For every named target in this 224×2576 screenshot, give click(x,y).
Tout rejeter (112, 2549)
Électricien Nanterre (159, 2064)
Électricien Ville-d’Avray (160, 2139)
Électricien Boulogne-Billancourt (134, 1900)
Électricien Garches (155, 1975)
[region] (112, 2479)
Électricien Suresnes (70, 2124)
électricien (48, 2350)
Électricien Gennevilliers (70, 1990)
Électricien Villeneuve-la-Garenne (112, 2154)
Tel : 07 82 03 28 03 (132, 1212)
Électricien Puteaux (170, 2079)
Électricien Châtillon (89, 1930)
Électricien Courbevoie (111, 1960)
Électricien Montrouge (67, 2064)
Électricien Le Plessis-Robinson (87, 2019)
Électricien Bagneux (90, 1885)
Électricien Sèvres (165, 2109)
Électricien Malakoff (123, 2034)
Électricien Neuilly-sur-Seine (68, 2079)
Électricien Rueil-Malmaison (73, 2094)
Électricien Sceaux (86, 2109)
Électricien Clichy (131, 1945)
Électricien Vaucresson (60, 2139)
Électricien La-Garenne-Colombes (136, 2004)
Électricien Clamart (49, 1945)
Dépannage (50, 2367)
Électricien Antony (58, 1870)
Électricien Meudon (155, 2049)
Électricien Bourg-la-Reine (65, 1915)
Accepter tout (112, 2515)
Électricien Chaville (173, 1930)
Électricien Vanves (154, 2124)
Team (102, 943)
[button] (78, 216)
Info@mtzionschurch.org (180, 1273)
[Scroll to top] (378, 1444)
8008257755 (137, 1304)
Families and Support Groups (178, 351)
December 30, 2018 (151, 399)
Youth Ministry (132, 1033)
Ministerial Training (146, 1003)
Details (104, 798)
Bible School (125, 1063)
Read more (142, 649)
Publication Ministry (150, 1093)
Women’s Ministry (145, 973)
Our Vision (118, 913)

━━━━━━

**What is needed:**
The answer consists of every line above in which the word "Ministry" occurs.

**Finished exercise:**
Youth Ministry (132, 1033)
Publication Ministry (150, 1093)
Women’s Ministry (145, 973)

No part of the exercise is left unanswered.